There’s been an enormous amount of media commentary in recent days on President Obama’s slipping popularity and what he woulda coulda shoulda done differently. One day after Obama scored his latest big accomplishment — passage of the huge financial reform bill– the NYT puzzles over why Obama’s star is falling and says he hasn’t been able to “change the partisan tone in the capital.” In Politico, editors John Harris and Jim Vandehei say Obama “has shown himself to be a Big Government liberal,” which is “killing him with independent-minded voters.”
I’m skeptical about journalistic second-guessing about political tactics and messaging.
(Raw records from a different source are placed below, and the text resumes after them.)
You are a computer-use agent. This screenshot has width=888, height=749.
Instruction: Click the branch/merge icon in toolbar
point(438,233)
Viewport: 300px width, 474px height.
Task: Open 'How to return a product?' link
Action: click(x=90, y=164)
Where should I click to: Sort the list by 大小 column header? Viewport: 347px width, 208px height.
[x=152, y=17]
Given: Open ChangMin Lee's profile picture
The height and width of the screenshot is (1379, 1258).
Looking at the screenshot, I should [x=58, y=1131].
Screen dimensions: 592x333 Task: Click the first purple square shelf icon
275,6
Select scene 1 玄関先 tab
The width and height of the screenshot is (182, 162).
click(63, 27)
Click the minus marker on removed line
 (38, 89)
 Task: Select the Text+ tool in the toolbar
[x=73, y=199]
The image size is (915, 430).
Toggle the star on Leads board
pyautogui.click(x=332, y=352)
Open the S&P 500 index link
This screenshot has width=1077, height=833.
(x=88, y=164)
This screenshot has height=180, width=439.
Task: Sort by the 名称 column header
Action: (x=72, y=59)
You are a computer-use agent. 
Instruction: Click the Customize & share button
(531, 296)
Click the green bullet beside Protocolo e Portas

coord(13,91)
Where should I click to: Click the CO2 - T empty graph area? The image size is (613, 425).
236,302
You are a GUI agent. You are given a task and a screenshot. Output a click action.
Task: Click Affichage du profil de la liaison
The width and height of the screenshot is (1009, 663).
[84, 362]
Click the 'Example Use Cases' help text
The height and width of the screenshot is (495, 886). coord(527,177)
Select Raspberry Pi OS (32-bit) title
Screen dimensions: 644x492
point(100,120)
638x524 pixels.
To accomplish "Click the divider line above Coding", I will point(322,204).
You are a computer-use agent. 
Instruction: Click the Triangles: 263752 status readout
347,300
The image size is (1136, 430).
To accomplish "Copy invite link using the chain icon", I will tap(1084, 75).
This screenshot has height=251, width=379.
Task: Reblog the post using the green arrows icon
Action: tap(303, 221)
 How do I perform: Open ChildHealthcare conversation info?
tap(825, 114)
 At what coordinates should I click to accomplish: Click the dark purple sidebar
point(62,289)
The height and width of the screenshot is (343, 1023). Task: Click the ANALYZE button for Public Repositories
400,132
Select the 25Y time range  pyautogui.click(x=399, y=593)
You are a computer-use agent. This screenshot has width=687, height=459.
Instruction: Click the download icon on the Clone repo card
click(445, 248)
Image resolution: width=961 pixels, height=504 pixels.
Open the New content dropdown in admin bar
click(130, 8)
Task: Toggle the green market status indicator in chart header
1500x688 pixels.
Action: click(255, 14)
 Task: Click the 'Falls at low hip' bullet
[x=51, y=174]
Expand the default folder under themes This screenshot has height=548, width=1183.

When unemployment remains stuck above 9 percent, with a huge share of those people jobless more than six months, nobody is going to be popular.
That said, two new pieces today — one in Salon and one in the Fiscal Times — offer specific examples of tone-deafness at the White House.
At Salon, Andrew Leonard describes Obama’s remarkably bloodless trip yesterday to Michigan for the groundbreaking of a factory that will make batteries for the Chevy Volt and other electric cars. In itself, Leonard says, the visit was a fine way to highlight how economic stimulus money is financing jobs and new energy technology. But he says Obama strikingly failed to make the broader case:
I didn’t hear him talk about how Republicans have blocked the extension of unemployment benefits, or refuse to allow new taxes on hedge fund managers. He didn’t whisper a word about how ridiculous Republican anti-regulation rhetoric sounds in the wake of the biggest financial crisis since the 1930s. Perhaps most disappointing, he didn’t lay out any plan for future action. “We’re not out of the woods yet” he said. But he didn’t breathe a word about how we’re going to get there,
If you suspect that the White House is lackluster in pushing for more aggressive job creation, my colleagues at the Fiscal Times offer this revealing look at the strange fight over $10 billion to prevent teacher layoffs nationwide. Rep. David Obey, chairman of House Appropriations, found a way to attach the money — repeatedly blocked by Republicans in the Senate — to the supplemental funding bill for Afghanistan. But the White House threatened a veto because Obey paid for some of it by cutting 15 percent from “Race to the Top,” Obama’s signature grant program for education reform projects.
Obey told the Fiscal Times’ Eric Pianan and Adam Graham-Silverman that he asked the White House for alternative places to find the money, and that the White House suggested cuts in food stamps. Food stamps? In the middle of protracted unemployment?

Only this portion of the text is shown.